Although the film is very much grounded in Campillo’s own experiences in Act Up!, it isn’t biographical. Sean is not Robin Campillo. “When I arrived in the group in ‘92, I was completely seduced by this sort of intelligence contest that was happening,” he says. “The amount of self-awareness that there was in the group – it’s something that you see very little of in life! (…) It was very appealing to me that Sean’s character is so theatrical about his illness, but then again, there’s an authenticity to it. He plays around with it, but he’s still completely and utterly involved in the political struggle.”

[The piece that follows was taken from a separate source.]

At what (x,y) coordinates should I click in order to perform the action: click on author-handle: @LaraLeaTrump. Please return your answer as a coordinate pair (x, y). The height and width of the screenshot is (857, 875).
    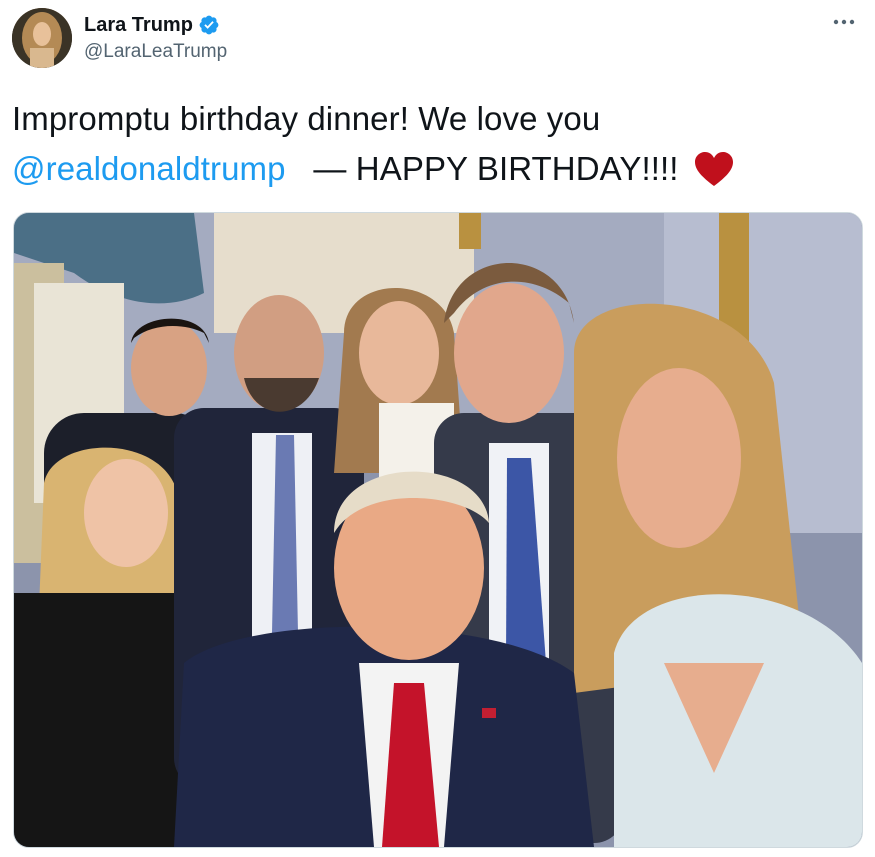
    Looking at the image, I should click on (156, 52). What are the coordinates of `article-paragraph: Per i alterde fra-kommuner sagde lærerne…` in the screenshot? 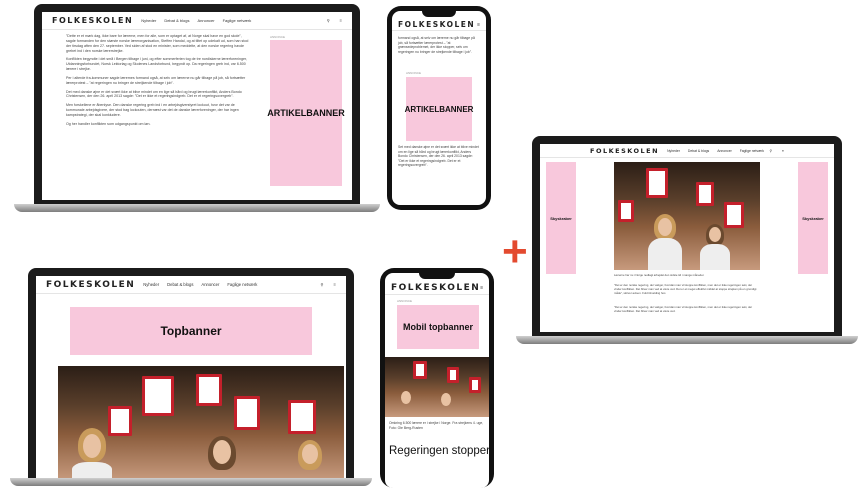 It's located at (156, 80).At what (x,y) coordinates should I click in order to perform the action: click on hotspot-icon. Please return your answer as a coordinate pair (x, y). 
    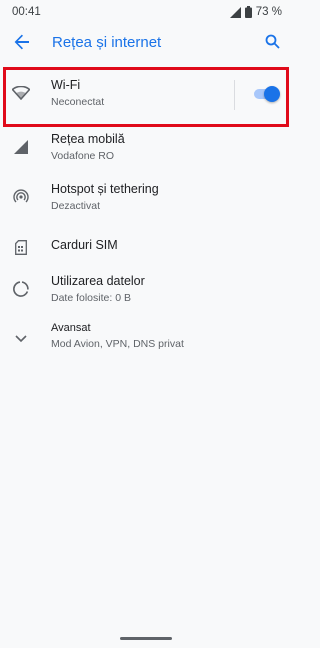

I bring up that the majority of other films I’ve seen about AIDS have a certain mainstream grasp on the period – films like Philadelphia, And The Band Played On and The Normal Heart leaned on movie stars to “legitimize” the story. “I wanted to show the genealogy of the emotions we were feeling at the time,” says Campillo. “Not just the emotions, but the vivacity. There’s something to this story that’s so strong and so present. The strange thing about The Normal Heart is that it’s actually written by the founder of the New York chapter of Act Up! and it tells that story. It does it so dramatically, though, that I have trouble seeing myself in it. It talks about fear – the epidemic was a lot more violent in the United States, it only made it to France after. They lost a lot of people very quickly. In France, it was slower.

We still had this feeling that we didn’t exist. There was something to the fact that we were living such brutal things without ever being recognized. That’s why we were so angry. But we were happy in that anger, in a way, because we had found each other. We were in an enormous wave of positivity. I’m not nostalgic, in that sense, but I’m happy that I lived through that. It’s so rare in life to live through a moment like that.” ■

120 battements par minute opens in theatres on Friday, Oct 13.